# ICEPP QC and HPC Research Activity



3rd Nov, 2023

The 7th Asian Tier Center Forum



Thank: Y. Iiyama : Computer cluster for QC simulation S. Chen : QC hardware researches

# HPC

## **HPC in ATLAS experiments**



May 2021

- EuroHPC Vega (#166 in Top500) is in production for ATLAS form May 2021.
- ATLAS uses a lot of HPC resources. The use of HPC is very promising.

## HPC top500

Top500 (June 2023)

|    | System                                                              | Cores<br>(k) | Rmax<br>(PFlops) | Rpeak<br>(PFlops) | Power<br>(MW) |
|----|---------------------------------------------------------------------|--------------|------------------|-------------------|---------------|
| 1  | Frontier, DOE/SC/Oak Ridge National Laboratory, United States       | 8,700        | 1,194            | 1,680             | 22.7          |
| 2  | Supercomputer Fugaku, RIKEN Center for Computational Science, Japan | 7,631        | 442              | 537               | 29.9          |
| 3  | LUMI, EuroHPC/CSC, Finland                                          | 2,220        | 309              | 429               | 6.02          |
| 4  | Leonardo, EuroHPC/CINECA, Italy                                     | 1,825        | 239              | 304               | 7.40          |
| 5  | Summit, DOE/SC/Oak Ridge National Laboratory, United States         | 2,415        | 149              | 201               | 10.1          |
| 6  | Sierra, DOE/NNSA/LLNL, United States                                | 1,572        | 95               | 126               | 7.44          |
| 7  | Sunway TaihuLight, National Supercomputing Center in Wuxi, China    | 10,650       | 93               | 125               | 15.4          |
| 8  | Perlmutter, DOE/SC/LBNL/NERSC, United States                        | 762          | 71               | 94                | 2.59          |
| 9  | Selene, NVIDIA Corporation, United States                           | 556          | 63               | 79                | 2.65          |
| 10 | Tianhe-2A, National Super Computer Center in Guangzhou, China       | 4,982        | 61               | 101               | 18.5          |

- "Fugaku" is in second place.
- The total number of CPU cores in the WLCG is ~1M cores.
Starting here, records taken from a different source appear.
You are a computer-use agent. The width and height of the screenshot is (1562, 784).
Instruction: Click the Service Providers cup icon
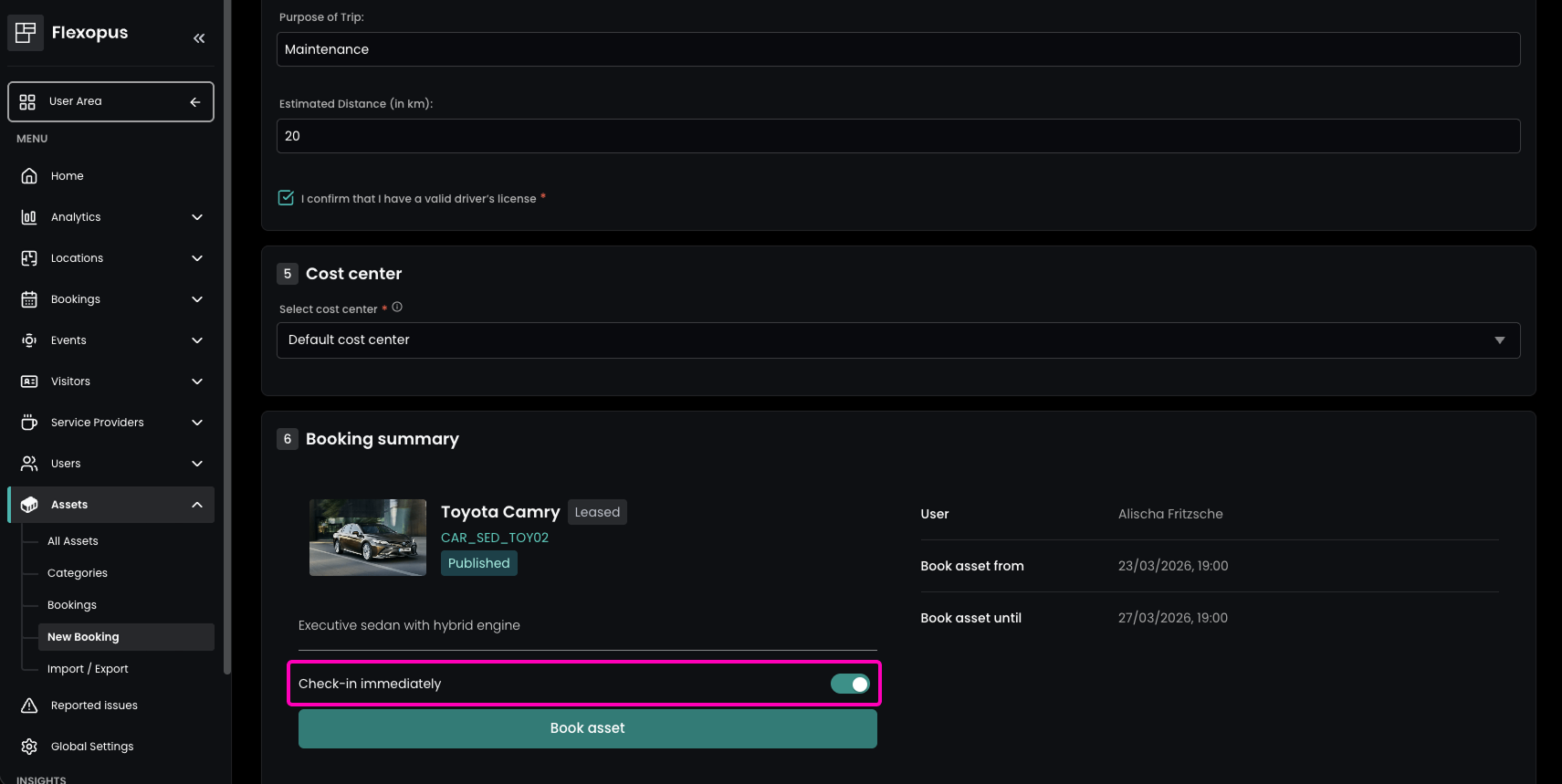29,423
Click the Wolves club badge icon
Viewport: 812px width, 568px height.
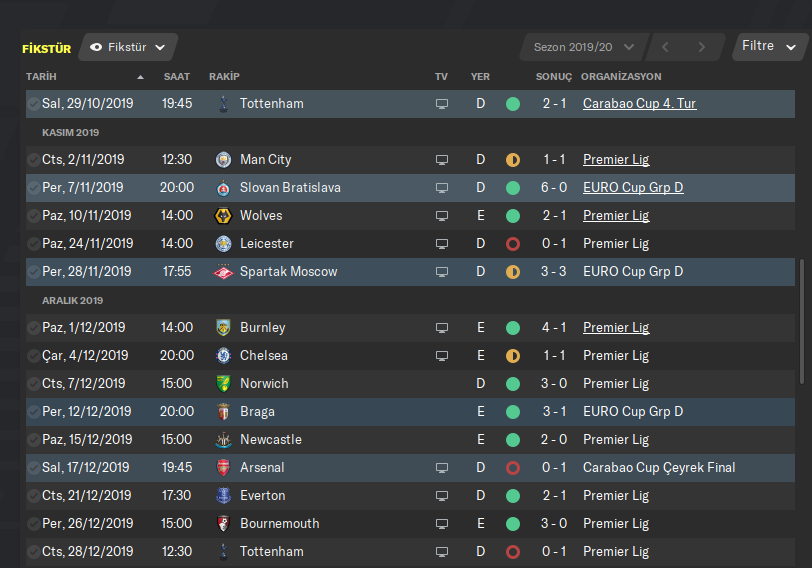(x=223, y=216)
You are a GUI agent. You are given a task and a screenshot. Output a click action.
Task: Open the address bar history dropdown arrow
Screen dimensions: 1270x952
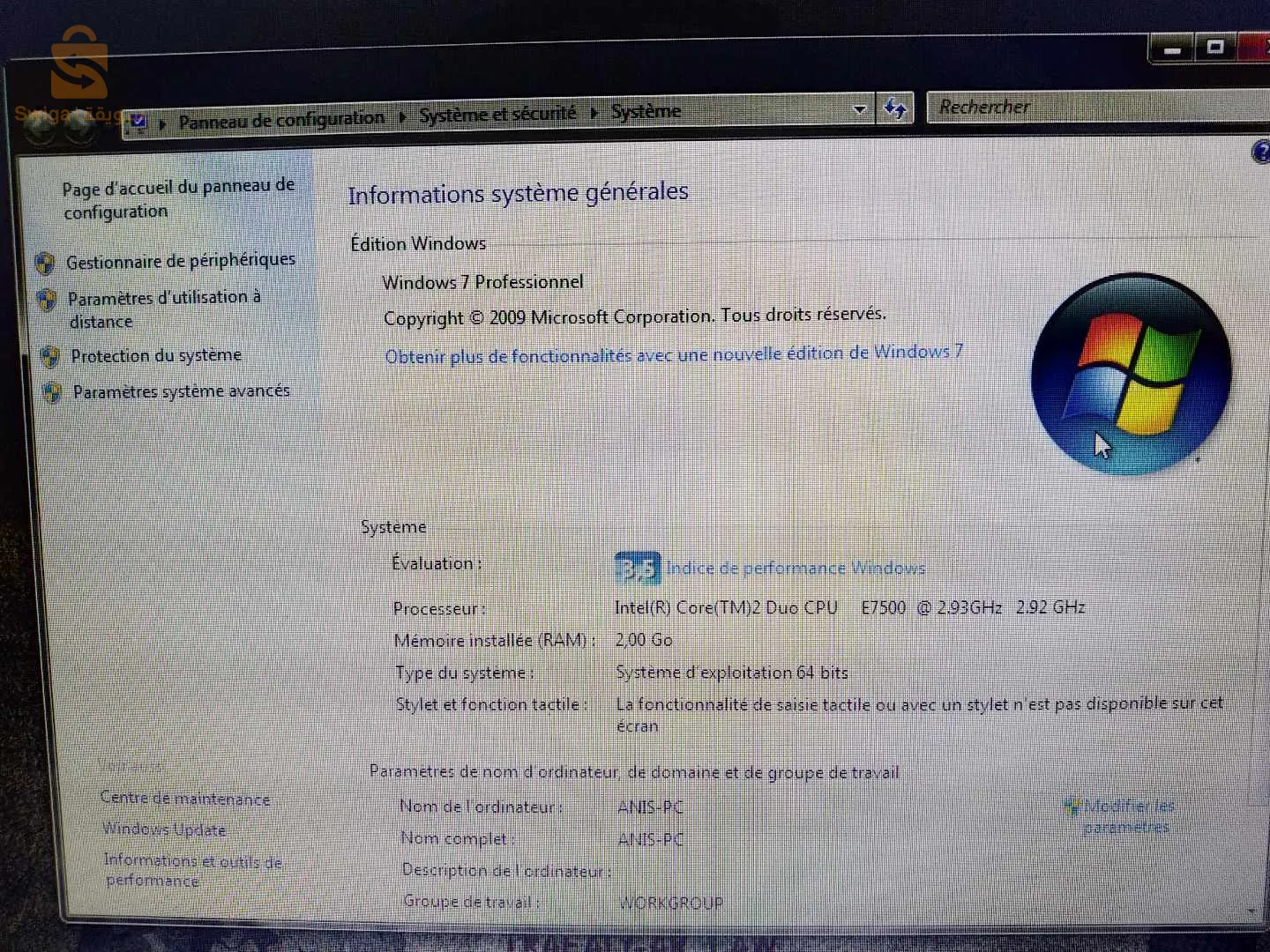(859, 110)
If HPC can be used, it will be a very promising computing resource.

## HPC top500 (in Japan)

|     | System                                                                                   |
|-----|------------------------------------------------------------------------------------------|
| 2   | Supercomputer Fugaku, RIKEN Center for Computational Science                             |
| 24  | ABCI 2.0, National Institute of Advanced Industrial Science and Technology (AIST)        |
| 25  | Wisteria/BDEC-01 (Odyssey), Information Technology Center, The University of Tokyo       |
| 41  | TOKI-SORA, Japan Aerospace eXploration Agency                                            |
| 50  | ???, Japan Meteorological Agency                                                         |
| 63  | Earth Simulator -SX-Aurora TSUBASA, Japan Agency for Marine-Earth Science and Technology |
| 80  | TSUBAME3.0, GSIC Center, Tokyo Institute of Technology                                   |
| 84  | Plasma Simulator, National Institute for Fusion Science (NIFS)                           |
| 97  | Flow, Information Technology Center, Nagoya University                                   |
|     | •••                                                                                      |
| 136 | Wisteria/BDEC-01 (Aquarius), Information Technology Center, The University of Tokyo      |
| 140 | Oakbridge-CX. Information Technology Center, The University of Tokyo                     |

- There are several high-performance HPCs in Japan.
- Information Technology Center of the University of Tokyo manages some of them.
  - We have advanced R&D running grid jobs on the ITC HPCs.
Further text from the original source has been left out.